1 Answer from Attorneys
Re: Breaking Lease Contract
The answers to your three questions are no, see previous answer, and no.
A lease is an enforceable contract. Damages for breach of a residential lease are subject to a limitation, however; the landlord can't claim damages to the extent he did, or could have, re-rented to someone else. Therefore, early-departing tenants can help themselves by finding a new tenant, subletting or assigning their leases if permitted.

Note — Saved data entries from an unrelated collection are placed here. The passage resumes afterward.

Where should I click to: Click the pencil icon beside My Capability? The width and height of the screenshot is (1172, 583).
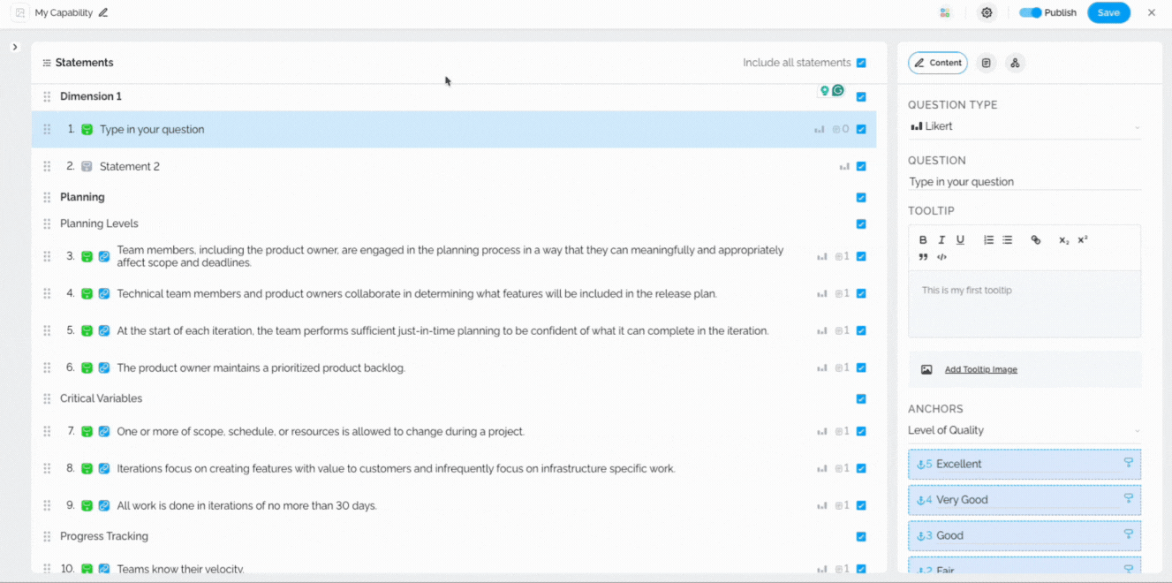pyautogui.click(x=103, y=13)
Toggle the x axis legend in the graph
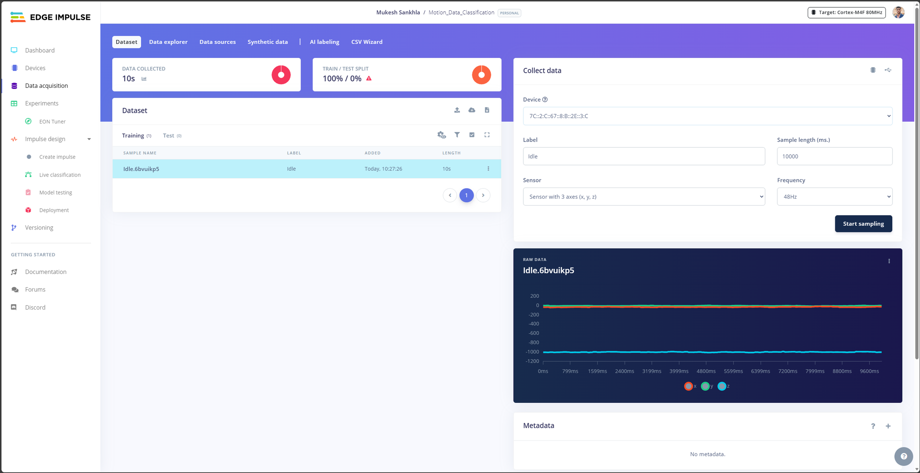920x473 pixels. [690, 386]
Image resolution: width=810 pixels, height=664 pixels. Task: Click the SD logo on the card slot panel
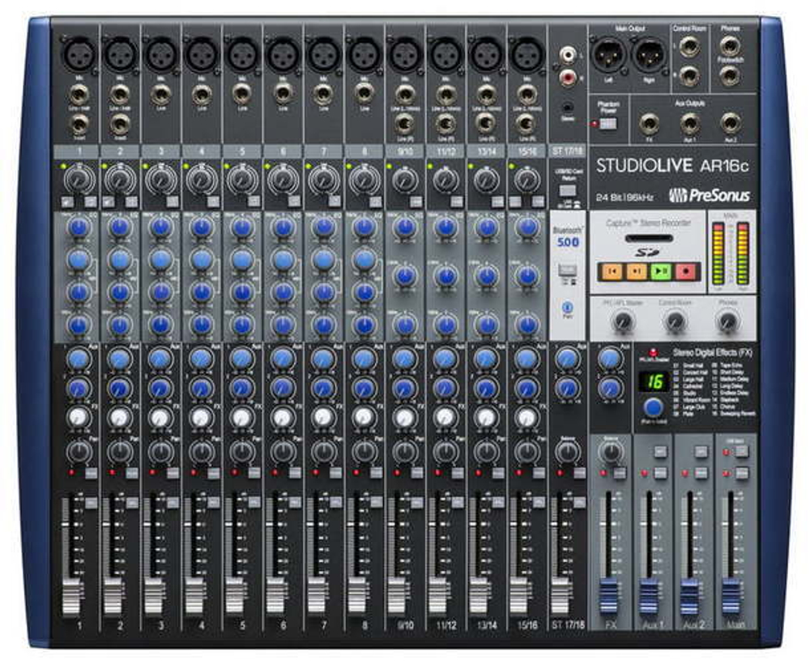pyautogui.click(x=645, y=251)
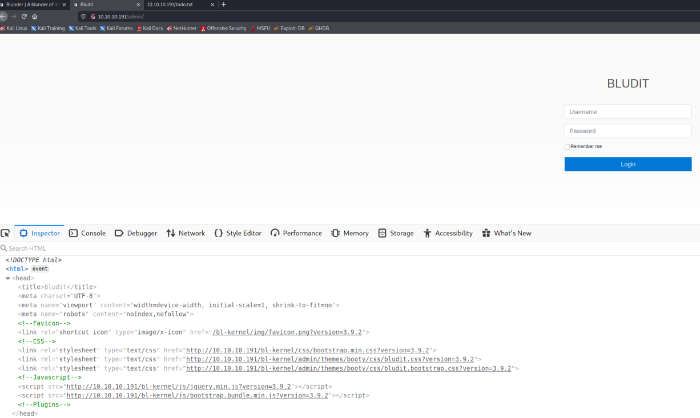This screenshot has height=418, width=700.
Task: Enable the Remember me checkbox
Action: (567, 147)
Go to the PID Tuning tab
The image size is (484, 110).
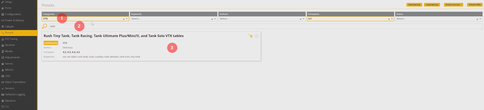click(x=11, y=39)
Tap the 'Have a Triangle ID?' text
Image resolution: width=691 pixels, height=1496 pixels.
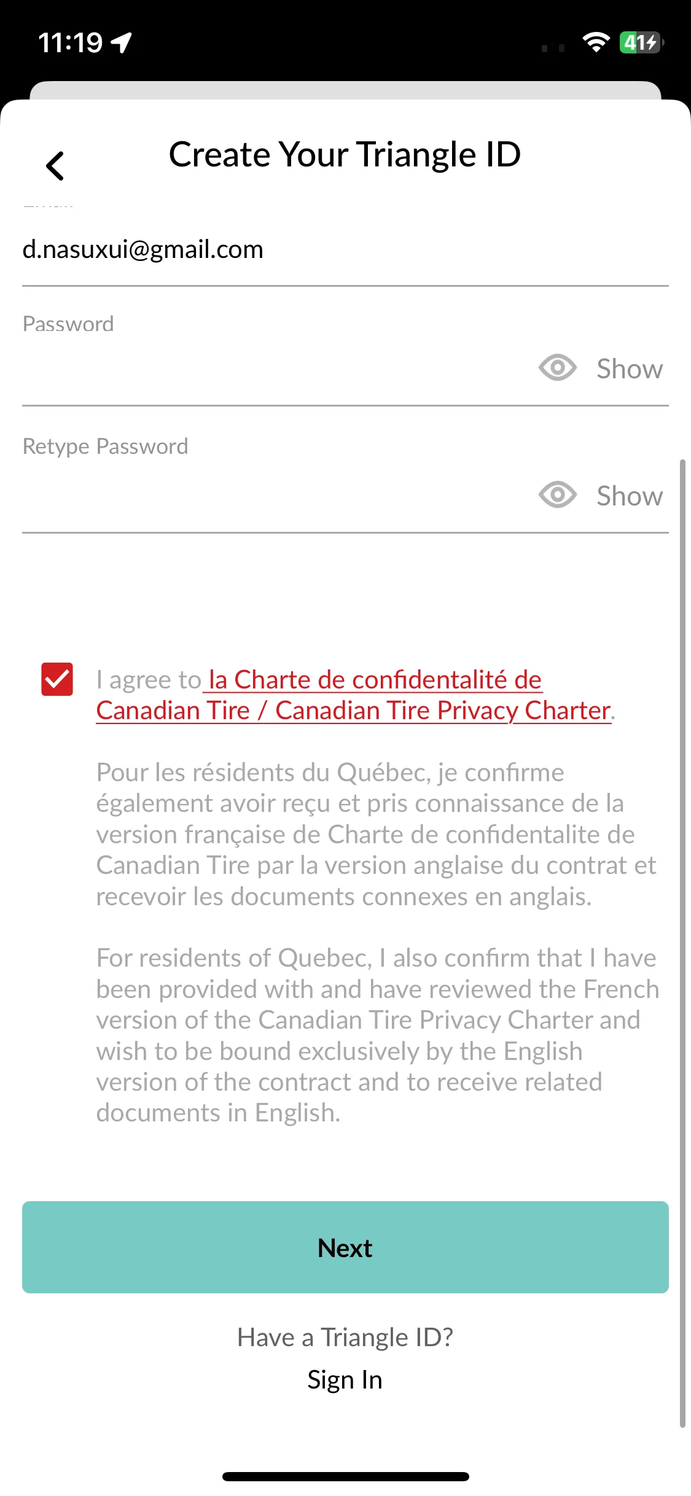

There is one tiny exception. If the landlord was aware that you were renting for a specific purpose, and that purpose was frustrated, you might be excused from payment. This rule of law was announced in some early English cases involving people who rented second-story apartments for one day, or one week, along the route of the king's coronation parade, in order to have a better view. When the king became ill and the parade was postponed, the renters refused to pay the huge rents they'd agreed upon. The courts excused the 'tenants' from their obligations on the ground of 'frustration of purpose.'
If you rented, for example, on the premise that you were hired as construction foreman for the new nuclear power plant nearby, and the landlord knew this and charged you a boom-town rent level, but then the nuke to everyone's surprise failed to get permits, you MIGHT be able to get out of the lease. A job offer in another part of the state won't work, however.